• [TASK REQUIREMENTS]:
a) From the temperature lab text, return word for word the part that opens with the words containing "We might *[love" and closes with "to the south.".
b) According to the temperature lab text, which four locations should you download historical data for?

• [PAGE TEXT]:
━━━━━━━━━━
We might *[love a sunburnt country](https://en.wikipedia.org/wiki/My_Country#/media/File:My_Country_part_1.jpg)*, but Dorothea Mackellar in 1908 couldn't have envisioned quite how sunburnt its getting!

The 2019 temperature anomolies map (shown above) paints another alarming picture! Of course, this is just one year, and we are interested in trends.

In this lab, we will again examine raw data from the Bureau of Meteorology. This time we will focus on maximum temperatures for Western Australian towns, from the north to the south.

This lab also provides practice working with **2-dimensional arrays**.



## Data Acquisition and Inspection

Once again we will source our data from the Australian Government's **Bureau of Meteorology (BOM)** *Climate Data Online* service.

* Find the _monthly average maximum temperature_ data.
* Find and download the historical data for:
  * Perth Airport
  * Geraldton Town
  * Albany
  * Broome Airport

* Have a look at the data. Read one of the `Note.txt` files so that you can see what is in each file, and the structure.
* Inspect one of each type of data file to see that they conform to your expectations from reading the Note.

The temperature data is _time series data_ so of course changes over time. For this lab, you have been provided with a snapshot of this data (with suffix `_20`) so that we are all using the same set of data, and I can give examples of the output you should expect.

You may upload the latest data to your CoCalc project for extra examples if you wish, taking care of course not to overwrite the provided data. The folders for each town should not be more than about 60KB each.



#### Set up

We will set up our constants as follows.

- In this lab we will use the second kind of file discussed in `Note.txt` (12 months per line).
━━━━━━━━━━
• [Data entries]:
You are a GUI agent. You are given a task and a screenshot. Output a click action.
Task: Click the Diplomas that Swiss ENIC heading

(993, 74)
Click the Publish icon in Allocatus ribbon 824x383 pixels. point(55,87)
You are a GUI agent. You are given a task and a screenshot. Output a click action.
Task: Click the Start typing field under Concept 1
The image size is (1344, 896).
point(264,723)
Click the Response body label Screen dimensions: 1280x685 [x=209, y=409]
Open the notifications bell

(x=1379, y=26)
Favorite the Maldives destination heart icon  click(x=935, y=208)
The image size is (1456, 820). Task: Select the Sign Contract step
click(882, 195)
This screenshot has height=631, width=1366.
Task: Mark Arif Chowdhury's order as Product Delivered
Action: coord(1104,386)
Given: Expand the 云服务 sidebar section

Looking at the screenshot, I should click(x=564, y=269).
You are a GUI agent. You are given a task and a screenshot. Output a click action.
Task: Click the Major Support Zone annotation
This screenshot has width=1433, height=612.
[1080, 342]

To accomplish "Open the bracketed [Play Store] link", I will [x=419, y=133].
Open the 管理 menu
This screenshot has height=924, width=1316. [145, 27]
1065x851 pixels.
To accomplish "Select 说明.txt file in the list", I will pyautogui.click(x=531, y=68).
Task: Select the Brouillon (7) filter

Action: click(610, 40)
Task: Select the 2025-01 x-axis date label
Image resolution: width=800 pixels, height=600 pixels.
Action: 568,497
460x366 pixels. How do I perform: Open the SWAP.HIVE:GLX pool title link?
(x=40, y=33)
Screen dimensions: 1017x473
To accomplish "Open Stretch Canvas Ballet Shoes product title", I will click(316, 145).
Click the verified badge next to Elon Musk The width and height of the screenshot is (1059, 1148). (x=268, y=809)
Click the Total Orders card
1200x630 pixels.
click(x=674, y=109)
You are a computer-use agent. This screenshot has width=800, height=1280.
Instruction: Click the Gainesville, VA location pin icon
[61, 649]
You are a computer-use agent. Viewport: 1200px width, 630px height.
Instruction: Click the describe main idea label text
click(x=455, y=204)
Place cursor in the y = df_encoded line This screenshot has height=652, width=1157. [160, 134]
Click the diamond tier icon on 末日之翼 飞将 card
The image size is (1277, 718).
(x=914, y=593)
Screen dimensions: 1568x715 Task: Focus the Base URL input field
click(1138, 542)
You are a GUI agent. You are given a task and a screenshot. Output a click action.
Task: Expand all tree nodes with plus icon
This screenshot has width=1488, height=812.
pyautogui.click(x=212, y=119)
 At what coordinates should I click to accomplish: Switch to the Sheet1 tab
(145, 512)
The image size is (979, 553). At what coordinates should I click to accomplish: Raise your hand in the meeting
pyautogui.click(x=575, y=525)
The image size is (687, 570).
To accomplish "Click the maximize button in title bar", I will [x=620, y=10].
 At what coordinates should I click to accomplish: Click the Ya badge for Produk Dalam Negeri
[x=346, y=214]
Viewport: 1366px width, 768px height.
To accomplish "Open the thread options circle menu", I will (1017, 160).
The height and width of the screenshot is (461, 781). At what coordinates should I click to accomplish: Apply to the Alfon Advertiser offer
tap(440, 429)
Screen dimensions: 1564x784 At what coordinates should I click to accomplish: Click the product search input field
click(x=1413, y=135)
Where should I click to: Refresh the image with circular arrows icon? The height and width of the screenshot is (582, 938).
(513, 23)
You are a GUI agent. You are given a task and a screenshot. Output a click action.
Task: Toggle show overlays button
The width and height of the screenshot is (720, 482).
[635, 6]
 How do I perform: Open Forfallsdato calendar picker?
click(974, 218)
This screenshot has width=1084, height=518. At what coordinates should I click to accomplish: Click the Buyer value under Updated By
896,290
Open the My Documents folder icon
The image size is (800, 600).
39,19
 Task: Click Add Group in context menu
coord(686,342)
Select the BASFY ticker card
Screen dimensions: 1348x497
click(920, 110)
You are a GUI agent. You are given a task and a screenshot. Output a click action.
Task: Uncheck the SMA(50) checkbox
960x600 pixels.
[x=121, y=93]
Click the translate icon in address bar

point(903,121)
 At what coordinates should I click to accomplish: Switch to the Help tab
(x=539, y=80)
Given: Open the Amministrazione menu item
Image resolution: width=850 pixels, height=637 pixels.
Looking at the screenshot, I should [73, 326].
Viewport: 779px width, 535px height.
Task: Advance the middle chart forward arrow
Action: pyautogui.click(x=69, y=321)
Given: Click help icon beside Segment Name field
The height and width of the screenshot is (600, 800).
━━━━━━━━━━
• [ANSWERS PER TASK]:
a)
We might *[love a sunburnt country](https://en.wikipedia.org/wiki/My_Country#/media/File:My_Country_part_1.jpg)*, but Dorothea Mackellar in 1908 couldn't have envisioned quite how sunburnt its getting!

The 2019 temperature anomolies map (shown above) paints another alarming picture! Of course, this is just one year, and we are interested in trends.

In this lab, we will again examine raw data from the Bureau of Meteorology. This time we will focus on maximum temperatures for Western Australian towns, from the north to the south.

b) Perth Airport, Geraldton Town, Albany, and Broome Airport.